According to an official statement, Egyptian foreign ministry spokesman Ahmed Hafez voiced Egypt’s rejection of the statements by Ahmed, adding that such statements show again Ethiopia’s ill intent over the Nile River.
It said the statements reveal Ethiopia’s engagement with the Nile River and other international rivers it shares with neighboring countries as “inland rivers that fall under its sovereignty and are exploited to serve its interests.”
He said that the intentions revealed in Ahmed’s statements violate the rules of applicable international norms that regulate utilising international rivers and oblige Ethiopia to respect the rights of other riparian river states.
The Egyptian statement comes one day after the Ethiopian PM said his country will build over 100 small and medium dams in various regional states in the coming new fiscal year.
His statements came during the inauguration of the first phase of the Adama-Awash expressway, where he stressed that working together was the only means of resisting any forces against Ethiopia, according to the Ethiopian News Agency (ENA).
Ahmed’s statements risk an aggravation of tensions between Egypt, Sudan and Ethiopia, which remain in deadlock in negotiations over the disputed Grand Ethiopian Renaissance Dam (GERD) over the lack of an agreement on the filling and operation of the dam.

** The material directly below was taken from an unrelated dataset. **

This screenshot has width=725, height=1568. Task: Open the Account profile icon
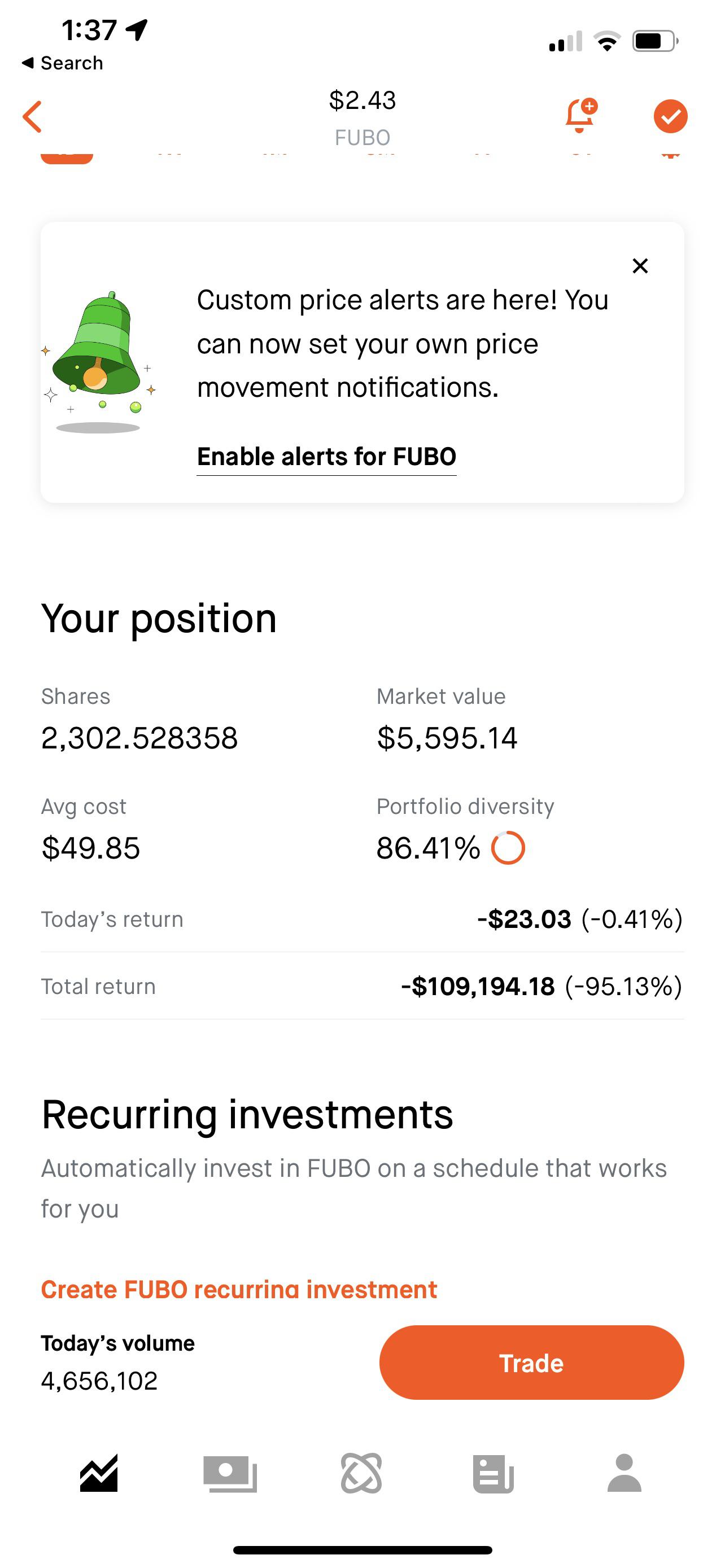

Ethiopia plans to hold 13.5 billion cubic metres of water during the second filling of the GERD’s reservoir in July, despite the objections of downstream countries Egypt and Sudan over the move in the absence of a legally binding instrument.
A Sudanese official told Reuters last week that Ethiopia began filling the reservoir in early May, as further construction work on the GERD had allowed the second filling to begin.
Ethiopia has denied that it began the second filling of the dam, yet remains unwavering in its plan for the filling over the summer, even without a deal with Egypt and Sudan.
Ethiopia’s rejection of several proposals by Egypt and Sudan on the negotiation mechanism, which includes international quartet mediation, has led to the collapse of the Kinshasa talks sponsored by the African Union in April.
The three countries have resorted to international diplomacy in the past weeks, briefing regional and international counterparts on their stances and developments in the latest deadlock in negotiations.
Egypt has warned that the second filling will lead to tensions in the region and will cause instability in East Africa and the Horn of Africa.
Egypt’s 100 million-plus population depends on the Nile for over 95 percent of its fresh water.
Sudan fears the GERD will put the operation of its Roseires dam and the lives of 20 million Sudanese citizens at “a very high risk” if an agreement regulating the operation and filling of GERD is not reached before the second filling.
It warned that it will take legal action if Ethiopia moves forward with the second filling of the GERD in July without first signing a legally binding agreement.